The Conscious Channel Choice: Furniture's Different Path
Raghunandan Sarraf, Founder of India's first D2C solid wood furniture brand Saraf Furniture, made perhaps the most contrarian move by deliberately avoiding marketplaces since 2014. His rationale centers on brand ownership and customer perception, saying that “We decided to make customers say they bought from Saraf Furniture, not from Amazon.”
Despite this marketplace absence, Saraf acknowledges their indirect contribution in normalizing online purchasing behaviour, particularly for high-value items. His data focus targets two critical points: purchase triggers (primarily price and peer reviews) and post-purchase retention strategies. The furniture category's unique three-week consideration cycle requires sustained visibility throughout the customer's decision-making journey.
Algorithm Navigation and Profitability Focus
Pratik Gour, Co-Founder of Footprynt, brought an agency perspective to algorithm management, emphasizing profitability as the primary metric for channel decisions. His examples of regional brand success – like Emami's Bengali-language content strategy for their Shorshe Posto fish masala – demonstrate how data analysis can drive hyper-localized approaches.
Gour's insights into ITC's East India-only milk distribution and regional brand strategies like Libas and Mulmul illustrate how even large corporations are embracing localized marketplace approaches based on data-driven consumer insights.
The Omnichannel Reality: Coexistence Over Competition
The panel consensus emerged around an omnichannel strategy rather than platform exclusivity. Gauba articulated this best by saying, “For me, it's about looking at all the channels today. They're all going to coexist.

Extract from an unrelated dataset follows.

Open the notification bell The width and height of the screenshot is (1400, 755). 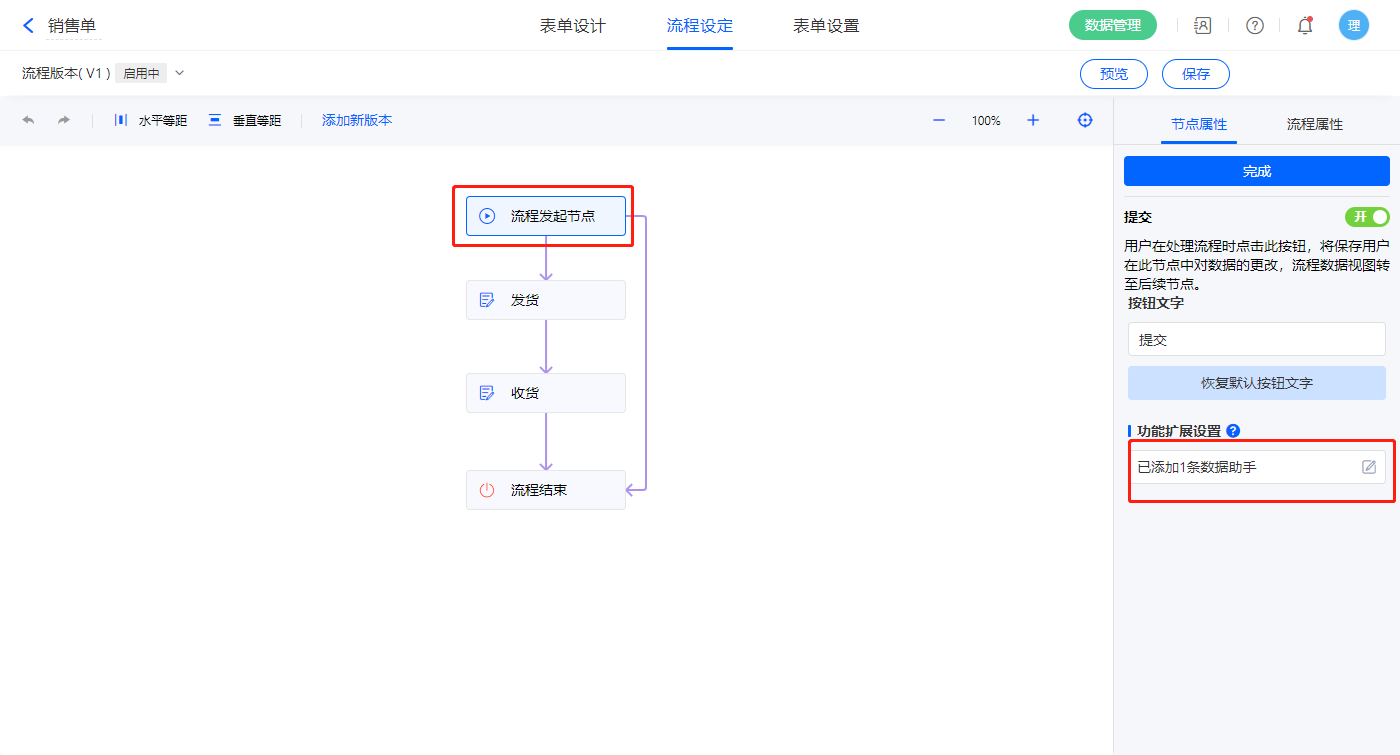[x=1305, y=26]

Of course, the contributions will change.” His framework treats different channels as serving distinct consumer needs: modern trade for new product launches, traditional trade for pantry fills, and quick commerce for convenience-driven purchases.

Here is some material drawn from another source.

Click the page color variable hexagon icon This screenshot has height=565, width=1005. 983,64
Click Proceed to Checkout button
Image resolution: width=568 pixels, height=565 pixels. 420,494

This nuanced approach requires sophisticated price-pack architecture strategies and channel-specific consumer understanding. The key lies in recognizing that while consumers may use multiple channels, their behaviour and expectations vary significantly across platforms.
Future-Proofing Marketplace Strategies
Looking ahead, the panellists identified several trends shaping marketplace mastery: increasing focus on profitability over volume growth, algorithm optimization for margin-rich categories, and the rise of social commerce integration. Live shopping, influencer-led commerce, and regional content strategies are emerging as critical differentiators.
The overarching message from this diverse panel was clear: marketplace success in 2025 requires data literacy, category-specific strategies, and the courage to make conscious channel choices aligned with brand objectives rather than following industry conventions. Whether embracing marketplace dominance or building independent channels, the winners will be those who truly understand their customers and organize their data accordingly.